■ ASSIGNMENT ■
Would you copy all lines in the data that contain the word "bell"?

■ THE RECORDS ■
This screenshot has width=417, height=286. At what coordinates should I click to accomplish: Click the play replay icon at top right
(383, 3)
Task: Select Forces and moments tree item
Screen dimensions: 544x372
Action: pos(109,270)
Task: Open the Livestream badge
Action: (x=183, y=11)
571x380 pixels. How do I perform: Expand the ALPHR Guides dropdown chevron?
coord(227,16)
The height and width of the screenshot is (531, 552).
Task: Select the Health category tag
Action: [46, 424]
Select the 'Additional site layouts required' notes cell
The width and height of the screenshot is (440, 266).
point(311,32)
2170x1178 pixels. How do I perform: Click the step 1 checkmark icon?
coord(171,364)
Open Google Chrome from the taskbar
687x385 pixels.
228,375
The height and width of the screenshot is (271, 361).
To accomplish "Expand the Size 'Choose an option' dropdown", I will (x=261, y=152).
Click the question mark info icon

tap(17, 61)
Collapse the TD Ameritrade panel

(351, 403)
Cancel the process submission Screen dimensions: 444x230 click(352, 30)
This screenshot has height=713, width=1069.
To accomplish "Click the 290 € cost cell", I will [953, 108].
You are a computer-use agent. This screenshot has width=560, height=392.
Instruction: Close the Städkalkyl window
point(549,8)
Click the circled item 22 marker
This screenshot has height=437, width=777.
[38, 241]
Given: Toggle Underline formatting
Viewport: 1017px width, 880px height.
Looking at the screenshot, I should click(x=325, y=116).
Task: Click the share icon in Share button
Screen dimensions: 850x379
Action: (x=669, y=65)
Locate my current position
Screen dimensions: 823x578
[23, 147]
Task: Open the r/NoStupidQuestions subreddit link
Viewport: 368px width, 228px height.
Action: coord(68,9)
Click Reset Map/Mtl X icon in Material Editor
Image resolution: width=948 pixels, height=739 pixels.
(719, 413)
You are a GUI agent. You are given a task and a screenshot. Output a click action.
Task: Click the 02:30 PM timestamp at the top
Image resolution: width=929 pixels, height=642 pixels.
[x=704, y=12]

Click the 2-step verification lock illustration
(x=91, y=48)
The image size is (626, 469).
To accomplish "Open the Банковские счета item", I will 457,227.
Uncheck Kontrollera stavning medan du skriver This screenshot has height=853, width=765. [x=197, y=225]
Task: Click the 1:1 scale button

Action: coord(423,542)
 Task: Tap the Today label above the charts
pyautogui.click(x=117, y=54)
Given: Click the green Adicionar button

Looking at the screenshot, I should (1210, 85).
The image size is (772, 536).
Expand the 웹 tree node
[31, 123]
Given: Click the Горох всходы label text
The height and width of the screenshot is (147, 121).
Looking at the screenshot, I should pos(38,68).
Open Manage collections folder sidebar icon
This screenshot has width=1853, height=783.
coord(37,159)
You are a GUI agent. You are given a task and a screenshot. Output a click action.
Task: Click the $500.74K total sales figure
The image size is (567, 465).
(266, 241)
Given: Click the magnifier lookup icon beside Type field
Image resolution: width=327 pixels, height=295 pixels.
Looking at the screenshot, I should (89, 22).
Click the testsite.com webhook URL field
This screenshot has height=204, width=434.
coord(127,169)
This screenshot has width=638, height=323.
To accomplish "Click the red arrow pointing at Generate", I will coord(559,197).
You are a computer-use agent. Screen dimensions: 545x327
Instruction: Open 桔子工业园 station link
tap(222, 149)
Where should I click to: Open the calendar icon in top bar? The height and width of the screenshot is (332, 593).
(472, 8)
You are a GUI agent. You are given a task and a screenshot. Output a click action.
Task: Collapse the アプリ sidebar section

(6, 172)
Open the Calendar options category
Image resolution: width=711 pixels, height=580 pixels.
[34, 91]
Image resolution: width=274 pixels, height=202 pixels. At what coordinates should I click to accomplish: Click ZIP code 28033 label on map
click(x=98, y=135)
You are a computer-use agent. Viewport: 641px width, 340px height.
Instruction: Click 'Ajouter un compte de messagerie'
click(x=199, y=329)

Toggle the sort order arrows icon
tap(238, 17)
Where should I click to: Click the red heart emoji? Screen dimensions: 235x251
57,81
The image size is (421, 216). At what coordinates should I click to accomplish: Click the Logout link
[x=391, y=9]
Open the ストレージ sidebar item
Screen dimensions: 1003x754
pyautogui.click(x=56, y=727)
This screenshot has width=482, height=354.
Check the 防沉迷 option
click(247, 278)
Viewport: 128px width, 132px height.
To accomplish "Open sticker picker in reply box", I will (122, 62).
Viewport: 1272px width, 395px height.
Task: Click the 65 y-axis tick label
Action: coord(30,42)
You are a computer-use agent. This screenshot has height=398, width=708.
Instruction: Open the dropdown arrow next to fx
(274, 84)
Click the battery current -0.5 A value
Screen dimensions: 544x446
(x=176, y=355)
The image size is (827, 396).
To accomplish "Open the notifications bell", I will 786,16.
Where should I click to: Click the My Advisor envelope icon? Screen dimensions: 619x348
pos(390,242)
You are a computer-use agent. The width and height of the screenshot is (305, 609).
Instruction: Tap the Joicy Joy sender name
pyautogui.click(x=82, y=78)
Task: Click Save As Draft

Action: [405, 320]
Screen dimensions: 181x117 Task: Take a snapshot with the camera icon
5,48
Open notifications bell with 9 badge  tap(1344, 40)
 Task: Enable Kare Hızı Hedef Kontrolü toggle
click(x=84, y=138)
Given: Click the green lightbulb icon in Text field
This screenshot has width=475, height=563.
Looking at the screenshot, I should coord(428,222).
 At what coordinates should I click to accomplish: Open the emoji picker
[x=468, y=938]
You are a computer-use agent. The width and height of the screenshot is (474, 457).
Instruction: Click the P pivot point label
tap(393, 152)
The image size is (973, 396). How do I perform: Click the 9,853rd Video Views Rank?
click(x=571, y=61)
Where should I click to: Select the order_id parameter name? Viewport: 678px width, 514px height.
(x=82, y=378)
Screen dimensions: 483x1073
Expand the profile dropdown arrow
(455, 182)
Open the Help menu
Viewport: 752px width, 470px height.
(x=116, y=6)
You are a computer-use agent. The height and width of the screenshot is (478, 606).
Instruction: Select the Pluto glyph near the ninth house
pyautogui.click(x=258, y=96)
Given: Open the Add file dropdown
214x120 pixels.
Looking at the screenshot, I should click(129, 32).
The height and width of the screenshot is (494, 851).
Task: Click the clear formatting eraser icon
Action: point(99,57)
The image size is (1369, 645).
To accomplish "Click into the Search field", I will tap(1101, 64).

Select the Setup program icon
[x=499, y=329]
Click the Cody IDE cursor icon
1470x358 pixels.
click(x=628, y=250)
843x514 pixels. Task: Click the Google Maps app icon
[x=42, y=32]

■ OUTPUT OF THE TASK ■
To accomplish "Open the notifications bell", I will 786,16.
Open notifications bell with 9 badge  tap(1344, 40)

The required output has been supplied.